複数の酵母運搬体と、構築物を準備するために当該酵母運搬体を使用するための使用説明書とを備え、上記酵母運搬体のそれぞれが、少なくとも１つの細胞内異種抗原又は少なくとも１つの細胞外異種抗原を備えた、細胞性免疫反応、体液性免疫反応又はこれらを組合せた反応を個体内で誘導するためのキット。

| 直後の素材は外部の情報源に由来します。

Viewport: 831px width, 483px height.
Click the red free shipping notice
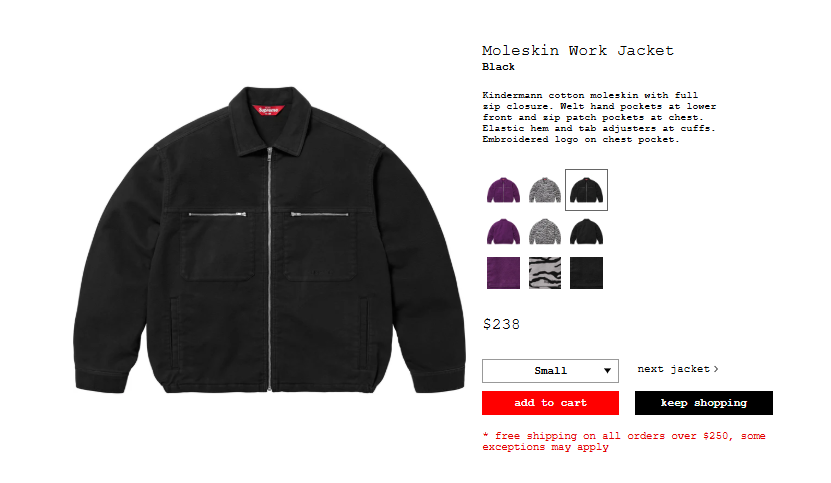(x=624, y=441)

上記酵母運搬体は、上記抗原を組換え的に発現する、請求項８５に記載のキット。
以下の（ａ）〜（ｅ）からなる群より選択される、少なくとも１つの追加組成物をさらに備えた、請求項８５に記載のキット：
（ａ）異種抗原又は同一の病原体若しくは病気由来の抗原の少なくとも１つを含む酵母膜又は酵母細胞壁分子；
（ｂ）異種抗原又は同一の病原体若しくは病気由来の抗原の少なくとも１つとの混合物中の酵母媒体；
（ｃ）抗原又は同一の病原体若しくは病気由来の抗原の少なくとも１つをコードするＤＮＡワクチン；
（ｄ）抗原又は同一の病原体若しくは病気由来の抗原の少なくとも１つを備えたタンパク質サブユニットワクチン；
（ｅ）少なくとも１つの異種抗原を備えた、死又は不活化病原体。
上記細胞内異種抗原は、病原体によって内部に発現した抗原である、請求項８５に記載のキット。
上記細胞外異種抗原は、同じ型の病原体間において構造的に保存された抗原である、請求項８５に記載のキット。
上記細胞外異種抗原は、病原体の表面に発現する抗原である、請求項８５に記載のキット。
上記細胞外異種抗原は、同じ型の病原体間において構造的に可変の抗原である、請求項８５に記載のキット。